While Adrian Delia makes empty promises about AI and inclusion, Labour has spent over a decade empowering Malta’s elderly with real investment, raised pensions, and community-driven care.
In yet another self-serving display of political theatre, Adrian Delia has stooped to a new low — using Malta’s elderly as a stage prop to peddle his delusions of leadership. His latest outburst, claiming the Labour Government has “absolutely failed” to support older generations, is not only factually wrong but a cynical and disgraceful insult to the progress we’ve made as a country.
A Cynical Attack Built on Lies
Delia declared that this Government has failed to keep our elderly “active,” claiming he only realised this during a recent visit to a residential home. Is this the extent of his research? A photo opportunity and a PR stunt?
What he conveniently ignores — or deliberately conceals — is that the Labour Government has led a social transformation in how Malta treats, supports, and empowers its elderly population.
Real Achievements, Not Empty Buzzwords
Since coming to power in 2013, the Labour Government has consistently delivered for pensioners and the elderly — not with vague slogans, but with serious, sustained investment:
• Pensions have been increased multiple times, bringing meaningful improvements to quality of life.
• As of the 2025 Budget, over 35,000 pensioners are benefitting from four new measures, being implemented gradually to enhance financial security.
• Active Ageing Centres have been launched in dozens of communities, offering a daily mix of wellness, IT, social, and educational activities.
• Digital literacy programs have empowered thousands of seniors to access technology, online health services, and banking.
• Home-based care services have been expanded to help elderly citizens maintain independence.
• Specialised dementia units and memory clinics were rolled out, improving care for vulnerable individuals.
• Free public transport was introduced for pensioners to promote mobility and inclusion.
• Technology-enabled safety systems were deployed in care homes and private residences to monitor wellbeing.
• Intergenerational initiatives continue to bridge the age gap between youth and seniors in meaningful, inclusive ways.
This is what active ageing looks like — not a tech buzzword on a campaign leaflet.
Malta’s Elderly Are Not Props
It is shameful that Delia would exploit our elderly for political gain — trying to manufacture outrage while ignoring the mountain of progress made. He’s not just attacking the Government. He’s insulting the dignity of our senior citizens, many of whom are living longer, healthier, and more connected lives thanks to Labour’s long-term vision.

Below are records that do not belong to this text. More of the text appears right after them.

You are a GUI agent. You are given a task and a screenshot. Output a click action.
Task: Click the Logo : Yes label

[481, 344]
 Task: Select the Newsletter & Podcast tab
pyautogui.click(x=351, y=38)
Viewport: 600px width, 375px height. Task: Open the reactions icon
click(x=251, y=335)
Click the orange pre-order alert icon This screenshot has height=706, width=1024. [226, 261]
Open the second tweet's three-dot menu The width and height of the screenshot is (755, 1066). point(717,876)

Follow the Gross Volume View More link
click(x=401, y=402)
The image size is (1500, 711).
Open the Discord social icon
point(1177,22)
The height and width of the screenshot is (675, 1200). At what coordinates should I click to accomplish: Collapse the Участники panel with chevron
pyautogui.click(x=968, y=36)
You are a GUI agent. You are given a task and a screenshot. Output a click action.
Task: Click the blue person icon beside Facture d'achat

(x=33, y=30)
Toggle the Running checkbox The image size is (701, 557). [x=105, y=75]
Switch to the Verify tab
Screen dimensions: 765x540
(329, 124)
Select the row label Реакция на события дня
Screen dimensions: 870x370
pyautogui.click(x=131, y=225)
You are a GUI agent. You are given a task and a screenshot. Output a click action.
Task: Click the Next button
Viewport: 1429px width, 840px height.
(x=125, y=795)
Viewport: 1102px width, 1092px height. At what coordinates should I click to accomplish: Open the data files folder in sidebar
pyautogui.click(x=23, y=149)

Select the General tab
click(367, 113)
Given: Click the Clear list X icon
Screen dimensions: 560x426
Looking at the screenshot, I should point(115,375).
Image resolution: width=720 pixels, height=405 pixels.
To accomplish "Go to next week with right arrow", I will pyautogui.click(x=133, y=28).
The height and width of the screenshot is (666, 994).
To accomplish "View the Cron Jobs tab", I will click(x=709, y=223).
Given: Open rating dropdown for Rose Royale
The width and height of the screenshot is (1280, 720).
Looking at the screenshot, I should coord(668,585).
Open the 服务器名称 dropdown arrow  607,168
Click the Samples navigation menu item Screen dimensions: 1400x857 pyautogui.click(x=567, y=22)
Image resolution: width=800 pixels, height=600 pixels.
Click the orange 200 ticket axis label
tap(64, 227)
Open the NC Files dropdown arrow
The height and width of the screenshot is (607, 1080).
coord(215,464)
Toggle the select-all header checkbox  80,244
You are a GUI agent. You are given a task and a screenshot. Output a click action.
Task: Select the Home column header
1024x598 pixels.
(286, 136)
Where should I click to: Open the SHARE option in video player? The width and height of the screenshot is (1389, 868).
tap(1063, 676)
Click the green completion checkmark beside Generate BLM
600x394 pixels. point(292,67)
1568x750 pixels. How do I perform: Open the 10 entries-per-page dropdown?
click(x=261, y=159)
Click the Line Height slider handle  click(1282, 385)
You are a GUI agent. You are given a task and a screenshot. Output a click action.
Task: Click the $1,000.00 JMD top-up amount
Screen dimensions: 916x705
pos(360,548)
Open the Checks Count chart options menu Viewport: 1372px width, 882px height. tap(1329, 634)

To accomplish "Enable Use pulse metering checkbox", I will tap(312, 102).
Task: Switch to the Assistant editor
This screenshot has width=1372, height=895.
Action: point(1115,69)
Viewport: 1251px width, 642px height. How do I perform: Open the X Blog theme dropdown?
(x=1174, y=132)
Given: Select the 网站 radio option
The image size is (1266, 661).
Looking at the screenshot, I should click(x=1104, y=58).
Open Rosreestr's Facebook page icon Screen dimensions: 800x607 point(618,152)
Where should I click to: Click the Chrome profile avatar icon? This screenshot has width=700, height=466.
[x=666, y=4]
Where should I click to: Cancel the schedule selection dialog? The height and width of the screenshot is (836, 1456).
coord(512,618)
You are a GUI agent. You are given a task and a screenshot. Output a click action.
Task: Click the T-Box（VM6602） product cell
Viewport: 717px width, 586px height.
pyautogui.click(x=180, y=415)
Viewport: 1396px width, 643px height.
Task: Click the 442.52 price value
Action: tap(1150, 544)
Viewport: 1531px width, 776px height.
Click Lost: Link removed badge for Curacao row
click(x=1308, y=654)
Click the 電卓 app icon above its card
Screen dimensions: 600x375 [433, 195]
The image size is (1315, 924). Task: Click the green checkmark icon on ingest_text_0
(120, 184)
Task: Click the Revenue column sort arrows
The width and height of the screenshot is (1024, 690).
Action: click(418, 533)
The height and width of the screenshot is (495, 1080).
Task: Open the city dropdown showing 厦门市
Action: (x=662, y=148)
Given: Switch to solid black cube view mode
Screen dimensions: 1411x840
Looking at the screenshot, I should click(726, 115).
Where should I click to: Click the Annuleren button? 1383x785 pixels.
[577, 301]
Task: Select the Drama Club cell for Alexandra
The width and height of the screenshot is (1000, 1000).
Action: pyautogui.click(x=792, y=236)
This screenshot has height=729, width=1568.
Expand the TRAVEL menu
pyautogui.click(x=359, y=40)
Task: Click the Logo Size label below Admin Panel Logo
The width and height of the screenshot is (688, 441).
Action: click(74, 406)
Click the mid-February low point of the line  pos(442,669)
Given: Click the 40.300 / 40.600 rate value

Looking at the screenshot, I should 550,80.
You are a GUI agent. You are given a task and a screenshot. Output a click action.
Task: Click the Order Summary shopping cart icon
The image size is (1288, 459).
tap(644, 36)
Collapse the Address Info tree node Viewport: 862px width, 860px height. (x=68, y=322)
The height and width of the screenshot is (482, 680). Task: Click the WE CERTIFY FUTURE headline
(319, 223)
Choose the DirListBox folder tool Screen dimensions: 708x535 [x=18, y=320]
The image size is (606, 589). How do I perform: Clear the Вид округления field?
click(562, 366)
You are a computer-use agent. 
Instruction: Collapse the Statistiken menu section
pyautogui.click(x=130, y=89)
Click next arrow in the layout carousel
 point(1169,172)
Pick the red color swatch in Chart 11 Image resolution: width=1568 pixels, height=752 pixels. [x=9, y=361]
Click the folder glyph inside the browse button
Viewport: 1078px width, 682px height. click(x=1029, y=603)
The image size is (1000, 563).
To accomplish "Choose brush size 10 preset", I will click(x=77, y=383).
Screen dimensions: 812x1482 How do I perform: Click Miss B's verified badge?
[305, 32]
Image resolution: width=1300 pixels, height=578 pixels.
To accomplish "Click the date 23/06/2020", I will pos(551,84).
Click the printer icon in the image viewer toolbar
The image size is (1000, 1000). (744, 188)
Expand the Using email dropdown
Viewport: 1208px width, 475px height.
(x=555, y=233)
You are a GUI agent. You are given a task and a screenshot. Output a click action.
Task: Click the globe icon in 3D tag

AI for the Elderly? Spare Us the Gimmicks
Delia’s latest fantasy involves using “every benefit of artificial intelligence” to keep the elderly “INCLUSIVE, RELEVANT, CREATIVE.”
Catchy? Maybe. Credible? Absolutely not.
Is this the same Adrian Delia who couldn’t even manage internal party divisions, now promising tech revolutions in care homes? Is AI the answer he’s offering to people struggling with rising prices, health conditions, or loneliness?
It’s not leadership — it’s a gimmick.

Labour Governs
Labour Delivers. Delia Postures.
The truth is simple: the Labour Government has treated Malta’s elderly with respect, dignity, and investment. The results are visible across every town, village, and community.
Adrian Delia offers slogans, stunts, and self-promotion.
The elderly deserve better than to be used as props in a failed politician’s comeback attempt.
They deserve facts. They deserve dignity. And they deserve a government that gets things done.
That’s exactly what Labour has provided — and will continue to deliver.
2 Comments
Yes, I am following both campaigns by leadership hopefuls, and both have engaged in rhetorical arguments and flashy promises. True, the Labour Government has implemented several initiatives that improved the lives of senior citizens. Annual substantial increase in pension (contrary to the freeze during the PN’s tenure), improved health services, improved day care centres, increase in the number of residents in old people’s homes, etc. Credibility is not earned by cheap talk but by the implementation of initiatives and kept promises to make the lives of those concerned better. If Dr Delia has to be taken seriously, he should present his arguments with hard facts and factual statistics and not mere cheap talk!!
Dr Delia words are cheap.
However, his adversary what is proposing?
Why Mr Gafa’ is silent on Alex Borg?